Interpreting “Accident” in Article 17 of the Montreal Convention

In October 2012, we reviewed the Ontario Superior Court of Justice’s decision in Gontcharov v. Canjet, 2012 ONSC 2279. The Gontcharov decision affirmed the Ontario court’s alignment with the U.S. approach to interpreting the word “accident” in Article 17 of the Montreal Convention. Citing the U.S. Supreme Court decision in Air France v. Saks, 470 U.S. 392, 105 S. Ct. 1338 (1985), Ontario’s Justice J. Wilson stated, at para. 47, “The term “accident” used in art. 17 of the Convention has been consistently interpreted to mean “an unexpected or unusual event or happening that is external to the passenger”.”

In January 2015, the U.S. District Court (S.D. Florida) released its decision in Vanderwall v. United Airlines, 2015 WL 309094 (S.D. Fla.). The Court similarly followed Saks for its interpretation of “accident”, noting that “not every incident or occurrence during a flight is an accident within the meaning of Article 17 even if the incident gives rise to an injury.”

The Plaintiff, Ms. Vanderwall, slipped and fell on a piece of plastic during a flight from Houston, Texas to London, England. About an hour or so prior to arrival, Ms. Vanderwall left her seat to use the washroom, and slipped while walking back to her aisle. She tore a ligament in her knee during the fall. The Defendant, United Airlines, filed for summary judgment.

At trial, the central factual argument was whether it was “unexpected or unusual” (i.e., an “accident”) for there to be trash or debris, including plastic items, on the cabin floor and in the aisles during a transatlantic flight. United led evidence that it was common for trash to be dropped on the aircraft floor by passengers, and that their in-flight service teams did not remove it within a specified timeframe. The Plaintiff’s witnesses agreed that flight attendants were not janitors, and should not be expected to clean up “every scrap of paper, plastic, crumb, or other refuse, no matter its size or visibility.”

The Court concluded that the facts established that the cause of Ms. Vanderwall’s injuries was not an “accident”. The Court accepted that after a few hours, it should be expected by passengers that there would be a certain amount of refuse on the cabin floor of an aircraft.

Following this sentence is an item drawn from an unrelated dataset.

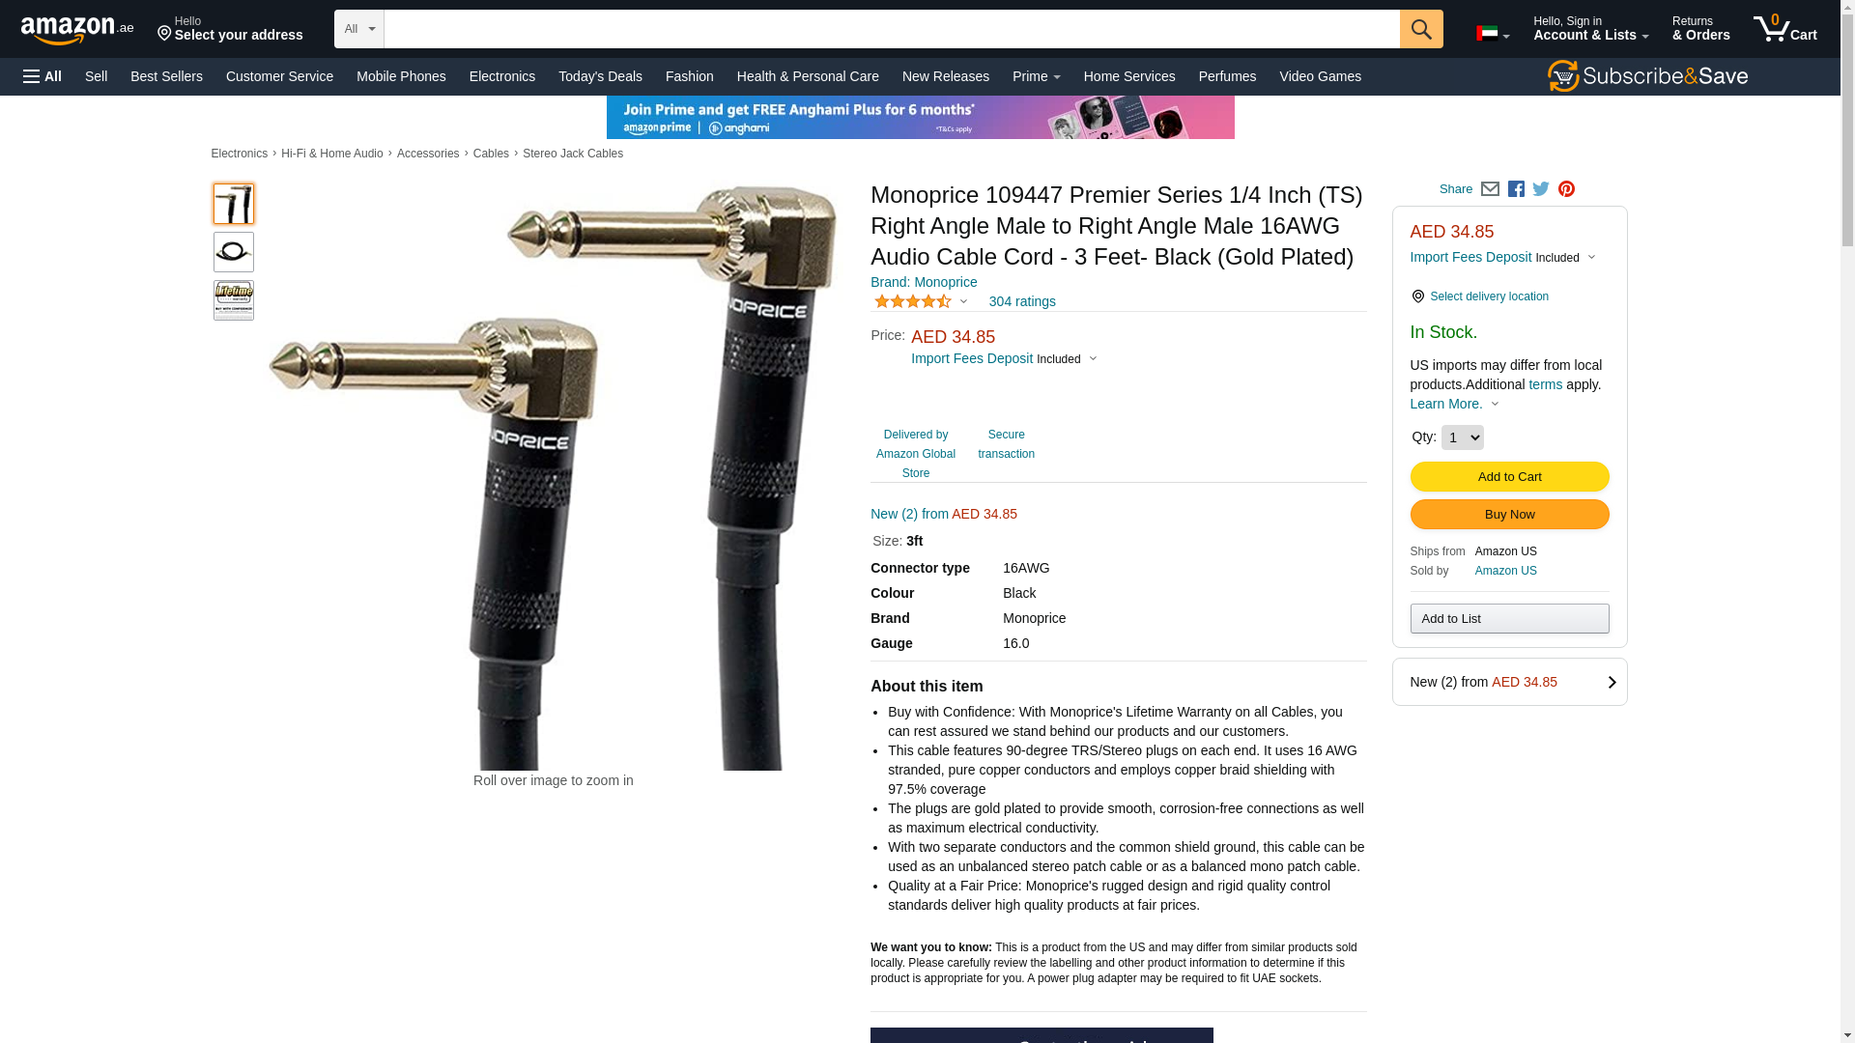Open Today's Deals in navigation bar

coord(600,76)

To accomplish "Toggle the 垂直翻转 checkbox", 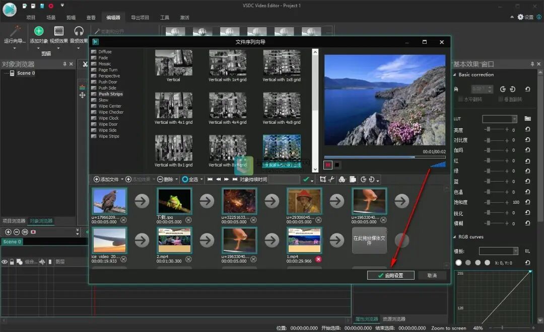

American decisions such Vanderwall are of assistance to Canadian courts grappling with what constitutes an “accident” in a Montreal Convention case. There are few reported Canadian decisions that engage with this question, and several of those arguably fall clearly on one or the other side of the “accident” line. For example, the Court in Ashad v. Deutsche Lufthansa, 2009 CanLII 64820 (ONSC), held that it was an “accident” when a passenger was served a fruit bowl containing shredded glass, which he consumed, leading to injury. Conversely, in McDonald v. Korean Air, 2002 CanLII 3901 (ONSC), an airline’s failure to warn a passenger of the possibility that he might suffer from deep vein thrombosis was not an “accident”, as it did not constitute and unusual or unexpected event external to the passenger. In cases that are not as clear cut, Canadian courts can, and do, frequently turn to U.S. jurisprudence to aid their decision-making.